RE: Proposed Draft UTR #31 - Syntax Characters

From: Marco Cimarosti (
Date: Fri Aug 22 2003 - 14:29:04 EDT

  • Next message: Peter Kirk: "Re: Proposed Draft UTR #31 - Syntax Characters"

    Mark Davis wrote:
    > Technical Report issues would be fine.
    > I think #1 is worth considering. For #2, see other message to
    > Peter Kirk.

    I agree with your statement: "The purpose of the Pattern Syntax characters
    is *not* to list everything that is a symbol or punctuation mark". But that
    is what Kirk suggested, not what I proposed.

    I proposed to exclude a *limited* set of script-specific punctuation that
    *might* be confused with punctuation characters normally used in the syntax
    of computer languages, either because they look identical, or because they
    are perceived culturally as "another form of the same character".

    E.g., I kept out from the list everything belonging to ancient scripts
    (who's going to write programs in Linear B!?) and anything that I suspected
    would be valid inside a word or expression: hyphens, emphasis markers,
    ellipsis marks, etc.

    You said that the list of ranges must be invariable, but I doubt that we
    will many new *modern* and *commonly* used punctuation marks in future
    versions, so think that this requirement for invariability can reasonably be

    I already made the example of the Greek question mark which may be mistaken
    for a semicolon.

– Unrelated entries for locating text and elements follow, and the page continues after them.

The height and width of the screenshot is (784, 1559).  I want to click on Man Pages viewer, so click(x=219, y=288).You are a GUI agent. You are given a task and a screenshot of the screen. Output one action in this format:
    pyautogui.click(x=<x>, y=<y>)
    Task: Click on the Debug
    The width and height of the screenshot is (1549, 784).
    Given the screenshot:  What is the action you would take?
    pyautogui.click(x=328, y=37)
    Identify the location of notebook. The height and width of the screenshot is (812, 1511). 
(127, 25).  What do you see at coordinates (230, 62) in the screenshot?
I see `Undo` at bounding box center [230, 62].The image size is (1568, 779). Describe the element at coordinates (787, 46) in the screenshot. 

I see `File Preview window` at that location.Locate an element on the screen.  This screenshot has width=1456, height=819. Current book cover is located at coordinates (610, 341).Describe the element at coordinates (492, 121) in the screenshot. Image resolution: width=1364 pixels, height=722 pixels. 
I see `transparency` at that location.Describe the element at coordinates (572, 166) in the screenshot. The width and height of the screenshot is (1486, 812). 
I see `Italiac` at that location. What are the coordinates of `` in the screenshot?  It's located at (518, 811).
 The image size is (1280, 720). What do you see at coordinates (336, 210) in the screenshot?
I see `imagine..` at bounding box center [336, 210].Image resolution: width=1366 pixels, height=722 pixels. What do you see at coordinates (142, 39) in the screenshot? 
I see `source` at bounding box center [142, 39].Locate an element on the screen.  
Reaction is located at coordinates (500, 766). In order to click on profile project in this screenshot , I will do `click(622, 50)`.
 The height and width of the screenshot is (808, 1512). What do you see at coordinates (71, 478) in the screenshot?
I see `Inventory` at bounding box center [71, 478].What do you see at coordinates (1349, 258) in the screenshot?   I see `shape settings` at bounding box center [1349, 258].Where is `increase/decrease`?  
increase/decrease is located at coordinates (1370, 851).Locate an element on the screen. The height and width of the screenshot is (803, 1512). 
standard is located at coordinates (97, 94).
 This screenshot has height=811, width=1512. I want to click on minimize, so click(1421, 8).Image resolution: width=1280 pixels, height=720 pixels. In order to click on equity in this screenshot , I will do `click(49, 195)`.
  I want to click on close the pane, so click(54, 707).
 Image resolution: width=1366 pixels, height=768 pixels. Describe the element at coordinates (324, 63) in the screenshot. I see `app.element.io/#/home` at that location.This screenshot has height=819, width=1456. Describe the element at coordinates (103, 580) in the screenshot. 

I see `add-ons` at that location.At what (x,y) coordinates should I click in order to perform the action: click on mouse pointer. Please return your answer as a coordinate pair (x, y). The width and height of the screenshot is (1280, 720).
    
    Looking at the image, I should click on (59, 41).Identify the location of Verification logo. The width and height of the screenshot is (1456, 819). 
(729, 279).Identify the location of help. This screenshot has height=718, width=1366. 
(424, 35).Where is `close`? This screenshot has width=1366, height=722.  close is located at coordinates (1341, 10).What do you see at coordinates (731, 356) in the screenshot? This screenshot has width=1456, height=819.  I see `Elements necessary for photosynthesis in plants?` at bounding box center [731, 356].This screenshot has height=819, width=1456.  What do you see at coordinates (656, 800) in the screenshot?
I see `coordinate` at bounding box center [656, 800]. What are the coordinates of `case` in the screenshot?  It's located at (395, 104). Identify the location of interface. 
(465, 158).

That is *not* an unlikely situation: if a Greek programmer
    has his keyboard in Greek mode (because he just finished typing an
    identifier containing Greek letters) he may well forget to turn it to Latin
    mode before typing the trailing semicolon.

    Similarly, due to the fact that some punctuation characters (parentheses,
    etc.) are mirrored in a RTL context, an Arab programmer may think that "؟"
    is just an alternate RTL glyph for "?", so he may be puzzled by apparently
    absurd error messages.

    E.g., he types:


    And the system calls routine "foo" passing variable "bar" to it. ("?" is the
    "call" operator of this hypothetical programming language).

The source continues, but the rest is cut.